== Directions for this task ==
Beginning at the line that contains "Click the Hart_Master_OS node icon", write out each remaining line of the entries below exactly as it stands.

== Source data ==

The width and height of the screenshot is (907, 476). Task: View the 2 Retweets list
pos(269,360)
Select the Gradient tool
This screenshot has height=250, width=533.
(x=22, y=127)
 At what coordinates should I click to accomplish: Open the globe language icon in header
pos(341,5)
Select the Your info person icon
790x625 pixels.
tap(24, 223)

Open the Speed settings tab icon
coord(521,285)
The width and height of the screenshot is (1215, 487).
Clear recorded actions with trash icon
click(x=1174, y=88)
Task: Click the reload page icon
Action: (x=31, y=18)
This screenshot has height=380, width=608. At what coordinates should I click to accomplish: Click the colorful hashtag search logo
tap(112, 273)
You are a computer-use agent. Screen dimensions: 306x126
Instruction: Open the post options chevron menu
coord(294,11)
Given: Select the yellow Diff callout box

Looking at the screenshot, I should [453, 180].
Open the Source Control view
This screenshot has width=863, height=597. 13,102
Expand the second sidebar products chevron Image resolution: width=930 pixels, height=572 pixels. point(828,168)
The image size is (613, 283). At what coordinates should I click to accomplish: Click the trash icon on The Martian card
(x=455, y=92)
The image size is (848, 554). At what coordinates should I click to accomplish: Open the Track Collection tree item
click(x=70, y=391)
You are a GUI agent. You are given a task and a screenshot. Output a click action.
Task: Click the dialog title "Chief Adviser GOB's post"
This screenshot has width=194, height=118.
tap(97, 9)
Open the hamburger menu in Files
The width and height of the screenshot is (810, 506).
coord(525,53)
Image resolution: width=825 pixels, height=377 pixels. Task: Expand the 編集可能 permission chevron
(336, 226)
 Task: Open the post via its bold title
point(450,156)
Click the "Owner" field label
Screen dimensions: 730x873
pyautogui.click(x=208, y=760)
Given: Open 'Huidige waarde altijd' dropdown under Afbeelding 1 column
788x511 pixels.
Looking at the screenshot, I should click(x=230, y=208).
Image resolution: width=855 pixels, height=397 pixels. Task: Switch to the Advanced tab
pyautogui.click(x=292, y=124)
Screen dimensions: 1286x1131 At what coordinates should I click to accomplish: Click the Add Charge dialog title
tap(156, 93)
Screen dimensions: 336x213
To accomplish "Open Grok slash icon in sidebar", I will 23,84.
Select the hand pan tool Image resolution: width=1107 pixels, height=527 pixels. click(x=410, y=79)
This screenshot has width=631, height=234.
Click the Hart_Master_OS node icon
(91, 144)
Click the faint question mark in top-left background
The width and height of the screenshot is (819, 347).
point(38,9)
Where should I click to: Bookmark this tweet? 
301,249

== Solution to the problem ==
Click the Hart_Master_OS node icon
(91, 144)
Click the faint question mark in top-left background
The width and height of the screenshot is (819, 347).
point(38,9)
Where should I click to: Bookmark this tweet? 
301,249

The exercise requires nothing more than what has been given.